I have one requirement of matching content from pdf file and from SAP system. So, I want to first extract the content in teh pdf and can able to store in variables using thingworx services.

 

if possible plzz how we can achieve that

 

Thanks

KSM

 

Best answer by VladimirRosu_116627

Hi @KSM , it is absolutely possible, but it is not exactly easy.

You have two options:

1. Create a ThingWorx extension that reads the PDF and gives you back the text. Apache PDFBox is one such library you can use, https://pdfbox.apache.org/download.html.

After looking on the information on the internet, creating it should be something very fast - but remember, it depends on how information is stored on the PDF, since this library won't do OCR...

2. If you have ThingWorx Flow, you can extend the Azure Computer Vision service (or use it as inspiration) to interact with the Azure Computer Vision service, and provide a PDF as input in order to perform OCR on it. Note you can use the standard connector to extract text if you give an image as an input. https://support.ptc.com/help/thingworx/platform/r9/en/index.html#page/ThingWorx/Help/Integration_Orchestration/Azure/ComputerVision.html#

1 reply

19-Tanzanite
April 21, 2022

Hi @KSM , it is absolutely possible, but it is not exactly easy.

You have two options:

1. Create a ThingWorx extension that reads the PDF and gives you back the text. Apache PDFBox is one such library you can use, https://pdfbox.apache.org/download.html.

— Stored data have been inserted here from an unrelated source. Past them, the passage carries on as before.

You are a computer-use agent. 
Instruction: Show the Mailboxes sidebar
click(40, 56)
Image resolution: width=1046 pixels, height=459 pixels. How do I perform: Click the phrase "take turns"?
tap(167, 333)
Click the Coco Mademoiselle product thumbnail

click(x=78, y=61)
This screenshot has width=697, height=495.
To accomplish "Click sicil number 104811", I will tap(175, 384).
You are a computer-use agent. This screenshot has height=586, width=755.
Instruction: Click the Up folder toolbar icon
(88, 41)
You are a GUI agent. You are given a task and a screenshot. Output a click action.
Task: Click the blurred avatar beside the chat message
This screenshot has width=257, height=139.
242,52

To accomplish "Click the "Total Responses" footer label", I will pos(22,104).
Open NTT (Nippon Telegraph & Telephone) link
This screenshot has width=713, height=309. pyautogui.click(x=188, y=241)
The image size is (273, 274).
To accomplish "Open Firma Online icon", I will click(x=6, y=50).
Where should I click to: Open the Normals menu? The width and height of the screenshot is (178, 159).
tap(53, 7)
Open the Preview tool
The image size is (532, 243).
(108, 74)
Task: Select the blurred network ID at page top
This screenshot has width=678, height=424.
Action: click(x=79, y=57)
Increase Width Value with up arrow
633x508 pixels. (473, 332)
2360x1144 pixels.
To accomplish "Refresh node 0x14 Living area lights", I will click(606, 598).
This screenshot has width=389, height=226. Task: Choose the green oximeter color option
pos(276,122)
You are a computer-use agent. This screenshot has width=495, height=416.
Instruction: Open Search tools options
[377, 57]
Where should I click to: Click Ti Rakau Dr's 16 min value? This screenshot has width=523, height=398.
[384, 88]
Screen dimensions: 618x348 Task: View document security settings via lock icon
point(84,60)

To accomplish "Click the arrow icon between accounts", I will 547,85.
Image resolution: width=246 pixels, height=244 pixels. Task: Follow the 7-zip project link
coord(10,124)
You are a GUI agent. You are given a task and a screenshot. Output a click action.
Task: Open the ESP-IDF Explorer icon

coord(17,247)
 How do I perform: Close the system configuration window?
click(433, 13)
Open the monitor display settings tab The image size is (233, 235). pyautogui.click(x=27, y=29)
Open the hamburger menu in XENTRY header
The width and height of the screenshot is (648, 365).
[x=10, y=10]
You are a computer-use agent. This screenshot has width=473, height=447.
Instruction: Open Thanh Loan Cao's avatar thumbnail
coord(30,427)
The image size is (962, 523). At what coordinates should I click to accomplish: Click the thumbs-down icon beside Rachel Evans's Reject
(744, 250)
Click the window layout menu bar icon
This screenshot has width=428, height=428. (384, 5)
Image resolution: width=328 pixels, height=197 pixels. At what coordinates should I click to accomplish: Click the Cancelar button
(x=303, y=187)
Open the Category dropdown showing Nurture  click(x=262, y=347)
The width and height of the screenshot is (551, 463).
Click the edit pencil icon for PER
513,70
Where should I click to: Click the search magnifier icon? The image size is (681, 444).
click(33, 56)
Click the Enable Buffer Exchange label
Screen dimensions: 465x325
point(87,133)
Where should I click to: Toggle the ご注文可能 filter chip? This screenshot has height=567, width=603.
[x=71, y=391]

After looking on the information on the internet, creating it should be something very fast - but remember, it depends on how information is stored on the PDF, since this library won't do OCR...

2. If you have ThingWorx Flow, you can extend the Azure Computer Vision service (or use it as inspiration) to interact with the Azure Computer Vision service, and provide a PDF as input in order to perform OCR on it. Note you can use the standard connector to extract text if you give an image as an input. https://support.ptc.com/help/thingworx/platform/r9/en/index.html#page/ThingWorx/Help/Integration_Orchestration/Azure/ComputerVision.html#

KSM15-MoonstoneAuthor
15-Moonstone
May 16, 2022

Hi Vladimir,

Thanks a lot for your suggestion. 

Do we have already Thingworx extension which can read the pdf and convert into the text.

 

 

Thanks

KSM

 

19-Tanzanite
May 16, 2022

Hi @KSM ,

 

I can not answer if you have a ThingWorx extension (you asked if "we have"), but I assume you wanted to know if PTC provides OOTB such an extension, and the answer is no in this case.

However, be aware PTC can build such an extension through our professional services - if you want to do this, please contact your sales person or CSM.